Short answer:
All of them.
Long answer:
As a web developer you won't get around testing and debugging your applications regularly with multiple browsers. No matter how much you like BrowserX and dislike BrowserY, when the bug only occurs in BrowserY, you need to debug it with the tools BrowserY provides. So as a web developer you need to relinquish the mindset of "your" browser and get used to using all of them simultaneously for development.
However, many browsers use the same rendering engine and only differ by the user interface around them. When a website works in one browser of the family, it usually works in all of them. So for testing during development (proper QA testing before release is a different issue), you need one browser of each family:
- Google's Blink: Chrome, Chromium, Opera (recent versions) and a large number of niche browsers all use the Blink rendering engine and the V8 Javascript engine.
- Apple's WebKit: Blink is based on WebKit, so they are still very similar. But both projects start to diverge, which means testing on both branches becomes more and more necessary. The most well-known browser which uses Webkit is Apple's Safari.
- Mozilla's Gecko: The most well-known user is Firefox, as well as any other Mozilla-based products.
- Microsoft's Trident/Edge: Used by Microsoft Internet Explorer, obviously, and more subtly by many other programs on Windows which display HTML content as a secondary function. MSIE was always a major headache for web developers due to Microsoft's update policy. Newer versions are only available for the newest Windows version at their release date, which means in contrary to other browsers, older versions retain considerable market share. To make matters worse, it is very tricky to install multiple versions of IE on the same operating system.

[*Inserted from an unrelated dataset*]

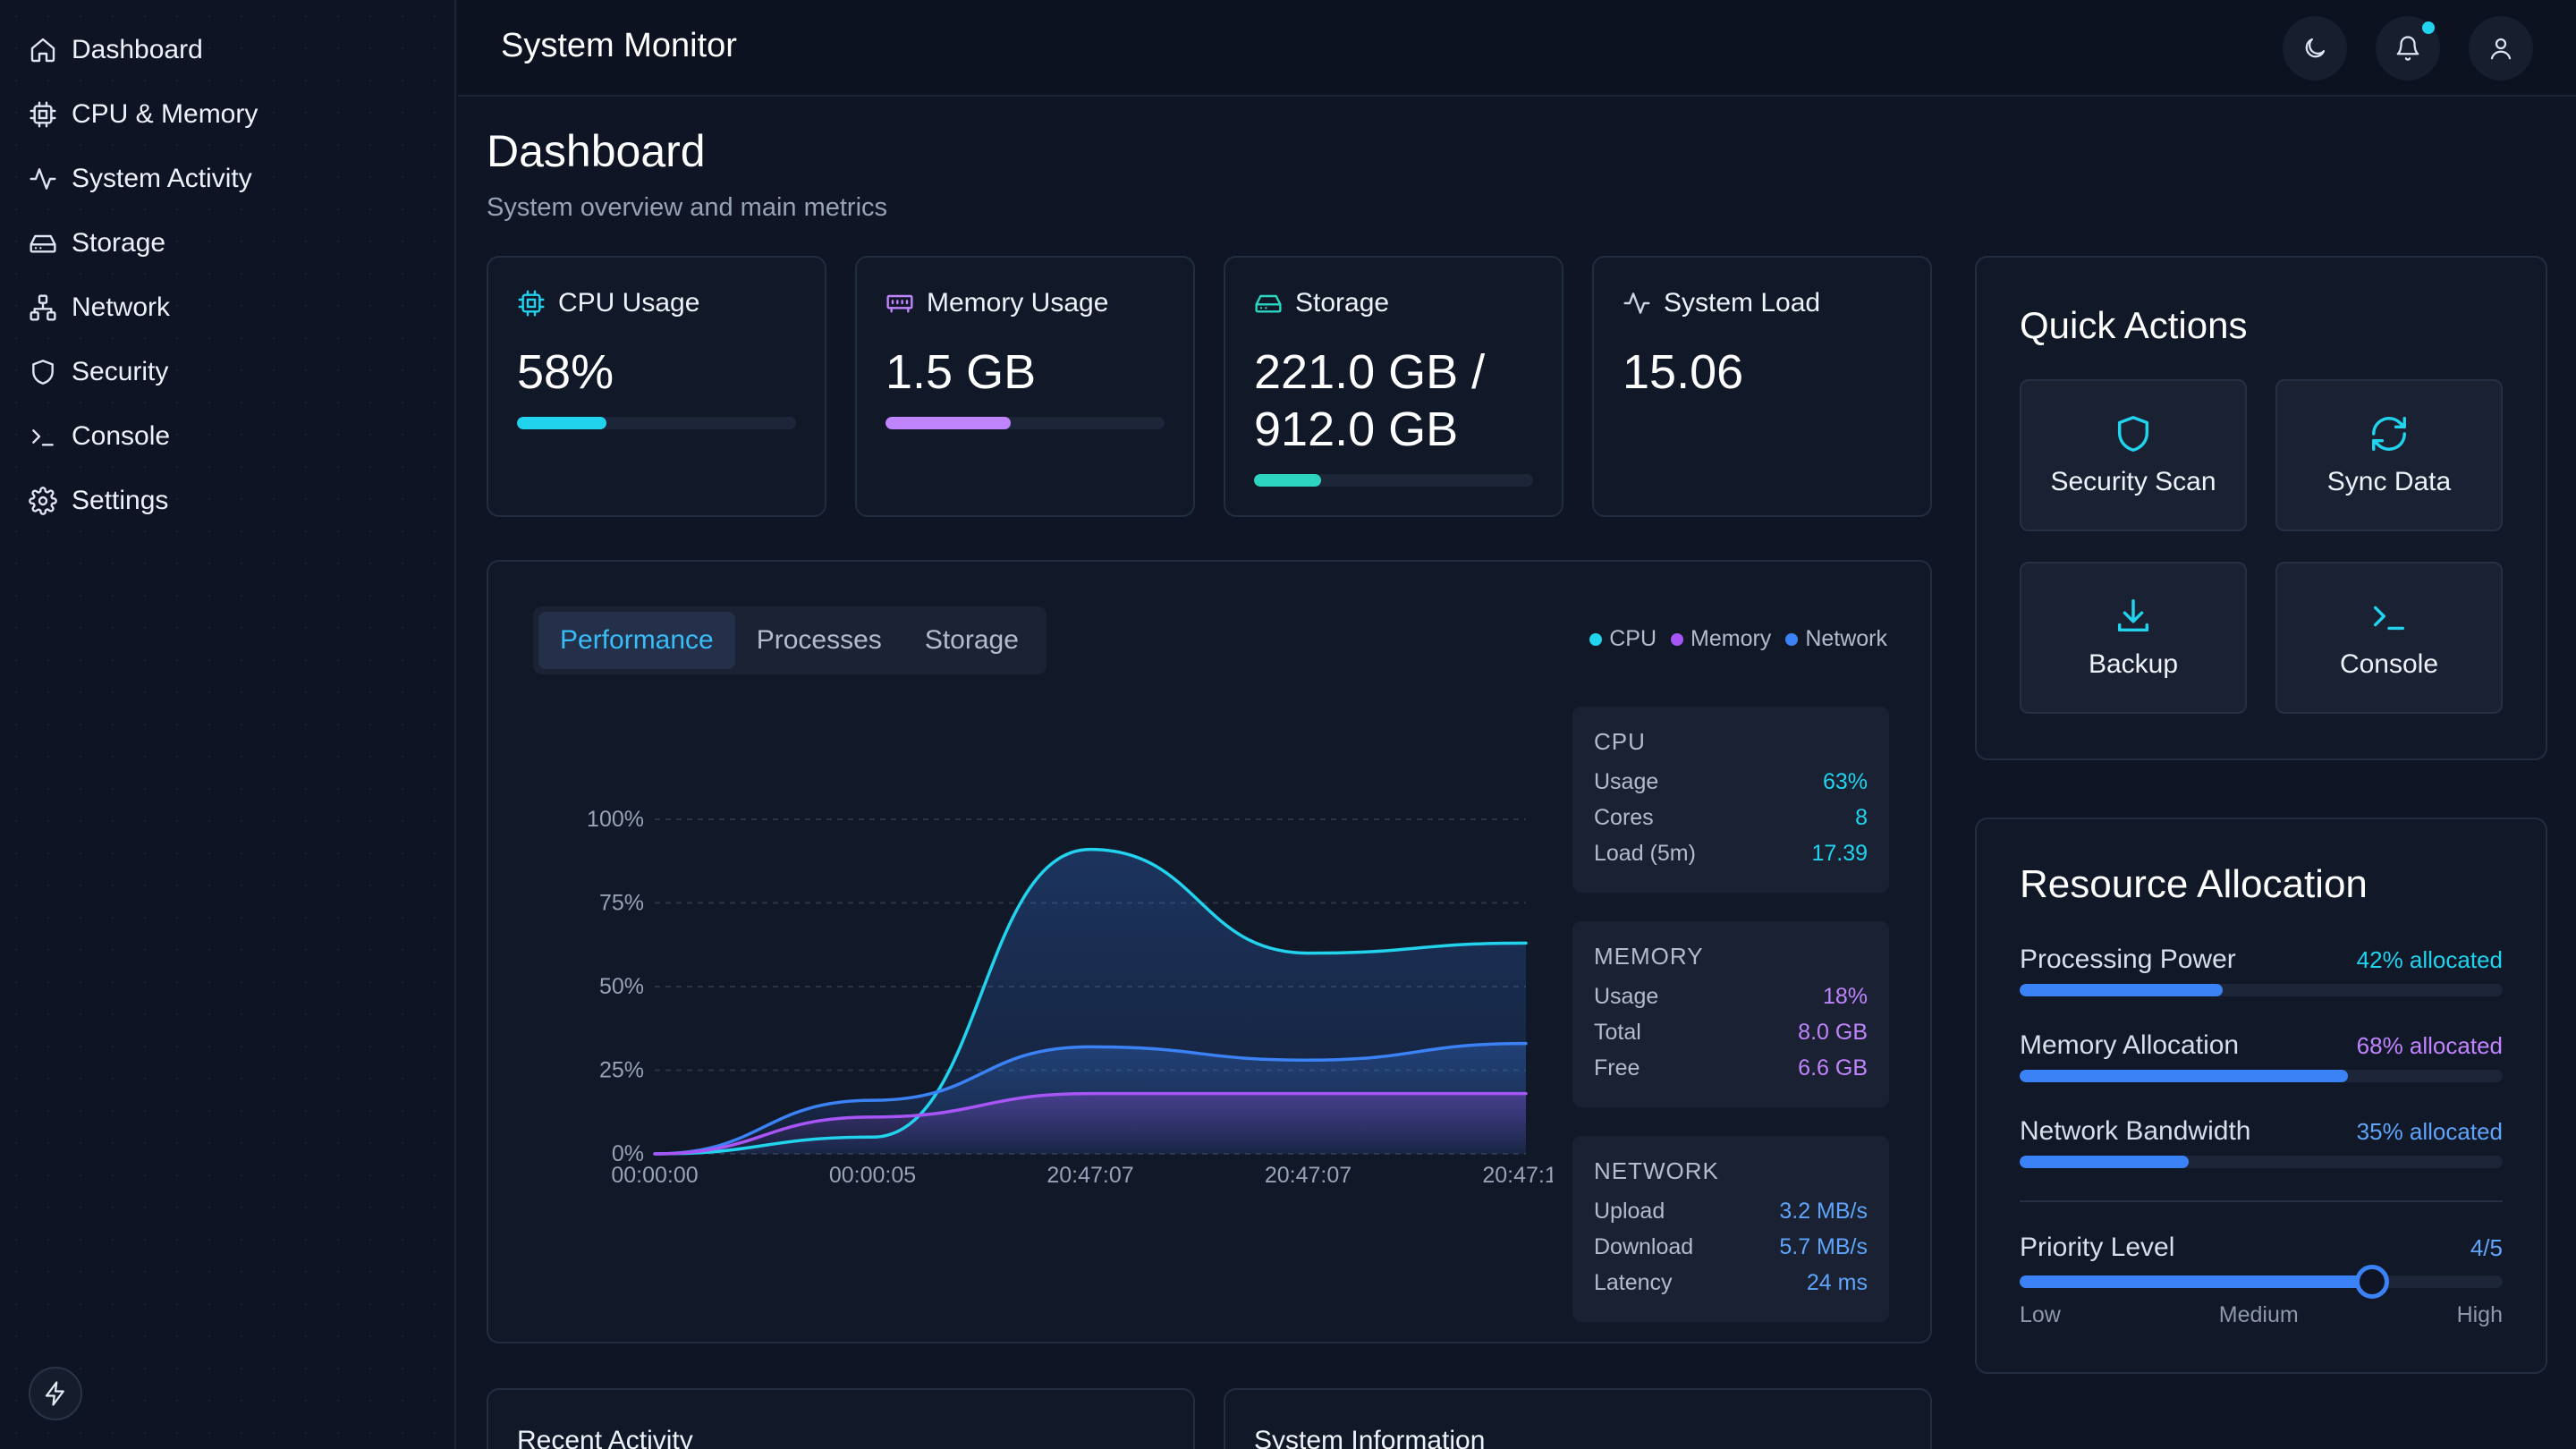  Describe the element at coordinates (119, 243) in the screenshot. I see `sidebar-item-label: Storage` at that location.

But fortunately Microsoft has finally understood that developers are important to them, so the development tools for Internet Explorer 11 got an emulation mode for earlier versions down to the antique version 5. The emulation is quite reliable, so you only need IE11 to test the whole IE family. Using virtual machines with multiple versions is usually not necessary anymore.
The biggest problem with these is that while recent versions of Safari are only available on iOS, Internet Explorer 11 is only available on Windows 7 or later. So you either still need at least two operating systems or need to do without testing one of them. Microsoft conveniently provides free-of-cost virtual machines pre-configured with various combinations of Windows OS + Internet Explorer intended for testing web pages/apps.